§ Excerpt:
- - -

Abbie Hoffman, the wild-haired personification of both the noun and adjective form of the word “riot” in the 1960s, nostalgically revered by the current liberal Democratic wing of the Establishment Party as the Tourette’s of the Anti-Establishmentarian Movement and the joy-buzzing co-confounder of the Yippies, his significance neutered by his infamy, his legacy no more useful to contemporary radical politics than the miniskirt or the lava lamp, famously said, “You measure democracy by the freedom it gives its dissidents, not the freedom it gives its assimilated conformists.” This was in 1989, when Hoffman was just 52, the same year that he killed himself, making everyone wonder if freedom wasn’t really just another word for nothing left to lose. His body was found in a converted turkey coop near New Hope, Pa., where I found myself a week ago, seated behind a small lopsided table on the sidewalk outside of Farley’s Bookshop, trying to sell my new book of cartoons and essays about how we’re all doomed to tourists and retirees in white linen shorts, crisp running shoes and “God Bless America!” T-shirts.

Roasting beneath the spectacular rage of the mid-July sun while the delicious scent of Abbie Hoffman’s martyred ghost swirled around my starvation for attention like a home-cooked meal, I started to imagine that if only my book loaded with chocolate chips and cut into bite-sized pieces and I were wearing an apron I might gain some acknowledgement from the public.

A week earlier I was at the Greenlight Bookstore in Brooklyn, drinking red wine from a plastic tumbler and standing before a microphone while the immense rain-soaked windows behind me fogged and perspired, the body heat and carbon dioxide from the overflow crowd overpowering the air conditioning like Bolshevism. The event had been organized by my publisher, Akashic Books, and featured short readings and presentations by a handful of the house’s writers and felt not unlike what I imagined poetry readings at the Six Gallery in San Francisco must’ve been like in the 1950s, more like an Irish wake for the written word than a subdued Lutheran funeral. Following closely behind a short presentation by Adam Mansbach, author of “Go the F**k to Sleep,” this year’s “Chicken Soup for the Soul,” I couldn’t resist saying to the audience, in mock disgust, “Before I begin, let me just say that I’ve spent my entire artistic career saying ‘fuck’ to the most despicable politicians and the most ruthless warmongering men and women of industry and high finance, never realizing that if only I’d said it to sleepless children I’d be on the New York Times bestseller list and not counting nickels to buy my toilet paper.” It was a party.

- - -

§ Dataset excerpts:

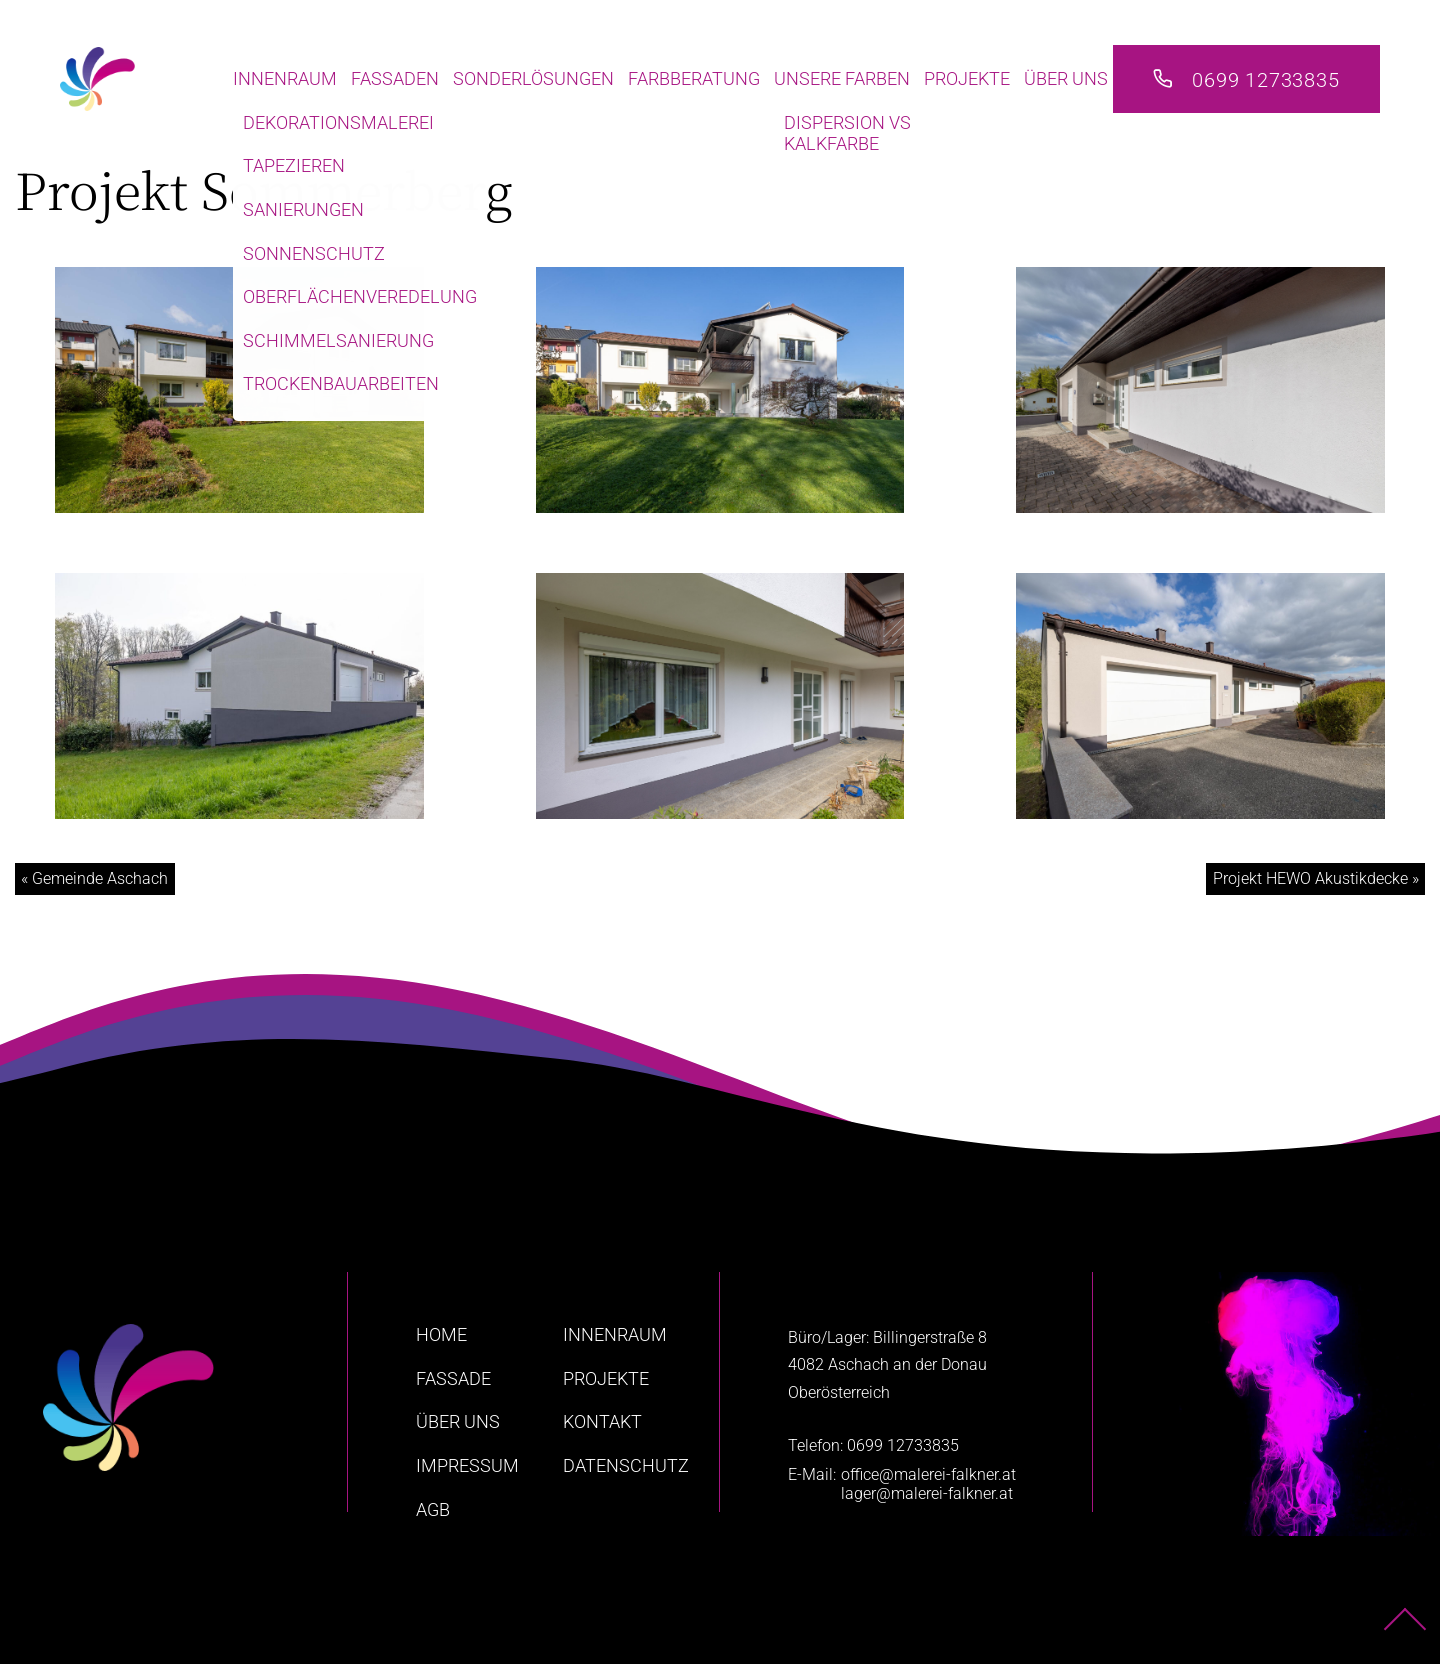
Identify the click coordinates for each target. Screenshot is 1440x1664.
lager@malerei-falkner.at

- - -

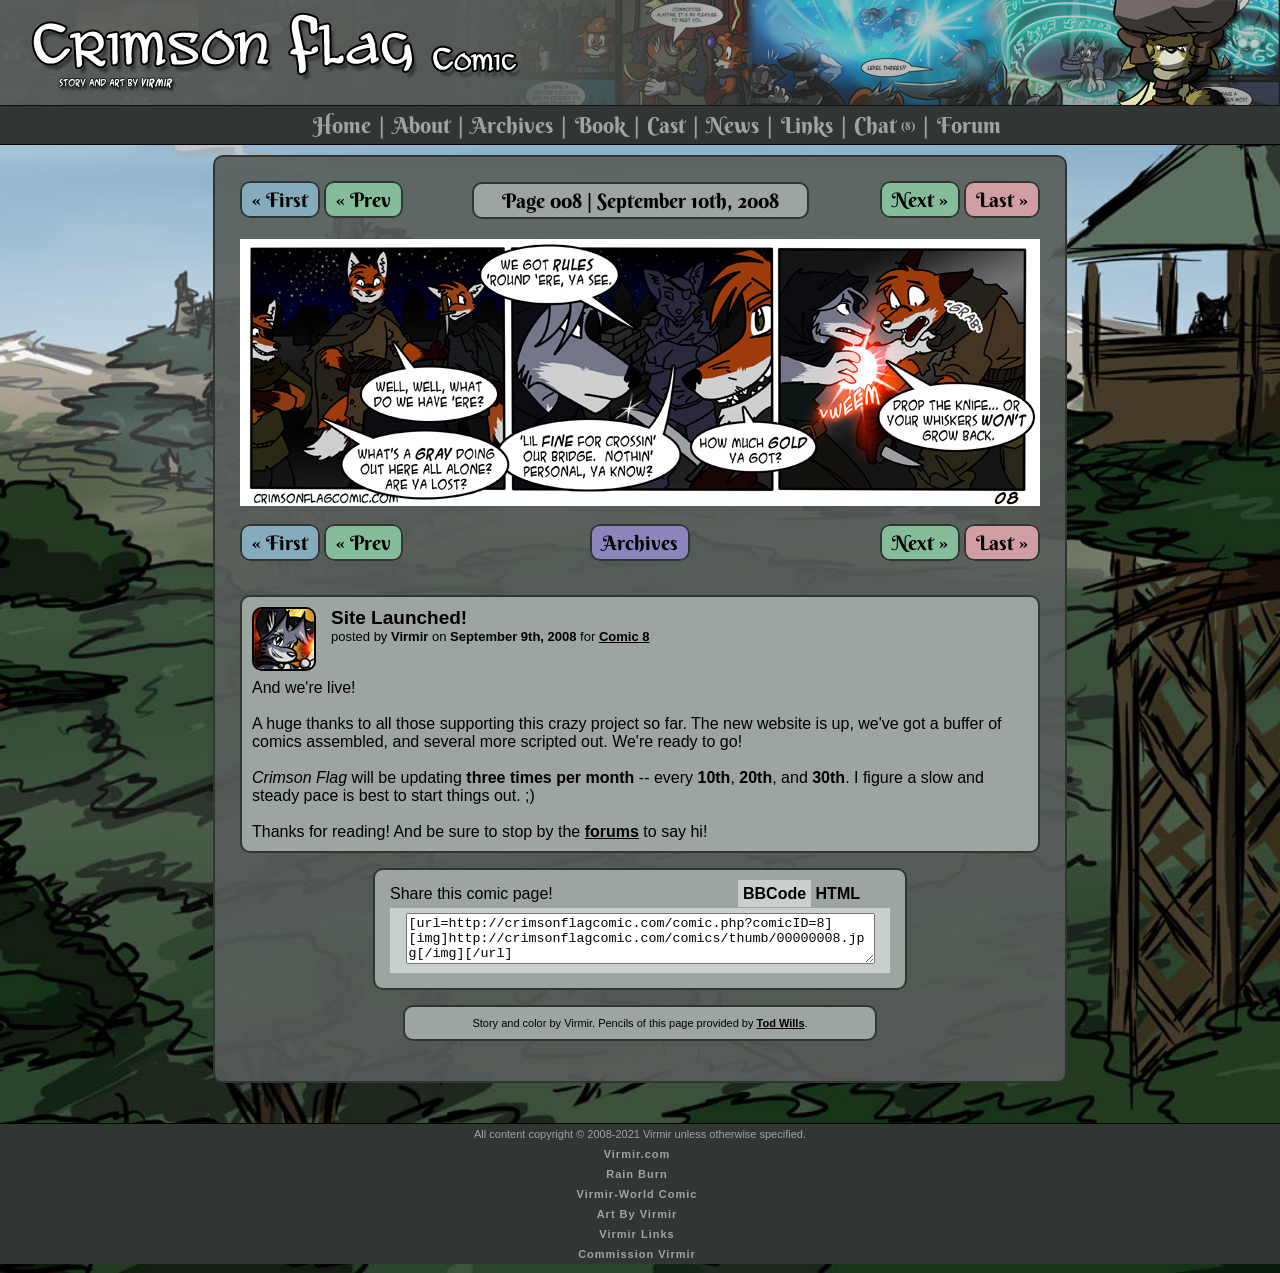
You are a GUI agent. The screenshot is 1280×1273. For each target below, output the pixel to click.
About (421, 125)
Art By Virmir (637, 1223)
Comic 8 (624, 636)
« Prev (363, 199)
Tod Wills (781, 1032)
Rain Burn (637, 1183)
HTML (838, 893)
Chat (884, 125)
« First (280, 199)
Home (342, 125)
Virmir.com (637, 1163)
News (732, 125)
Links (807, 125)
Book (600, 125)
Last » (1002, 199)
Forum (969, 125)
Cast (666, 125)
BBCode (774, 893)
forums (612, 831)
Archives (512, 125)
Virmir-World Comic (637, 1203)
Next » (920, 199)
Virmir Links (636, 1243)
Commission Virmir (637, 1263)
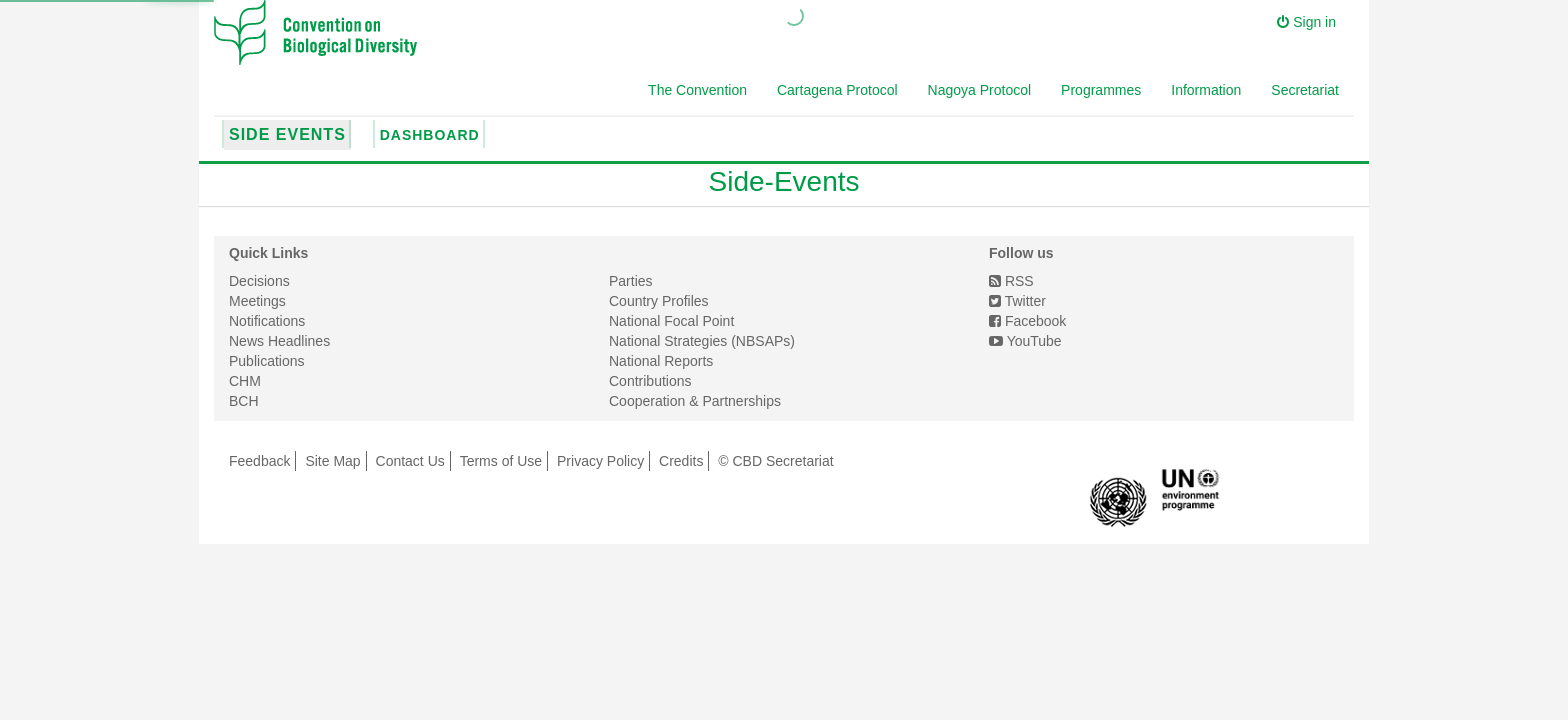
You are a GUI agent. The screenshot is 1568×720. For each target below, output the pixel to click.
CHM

- - -

§ Exercise: Copy the stretch of the essay above from "Roasting beneath the" through "from the public." word for word.

§ Answer to the exercise:
Roasting beneath the spectacular rage of the mid-July sun while the delicious scent of Abbie Hoffman’s martyred ghost swirled around my starvation for attention like a home-cooked meal, I started to imagine that if only my book loaded with chocolate chips and cut into bite-sized pieces and I were wearing an apron I might gain some acknowledgement from the public.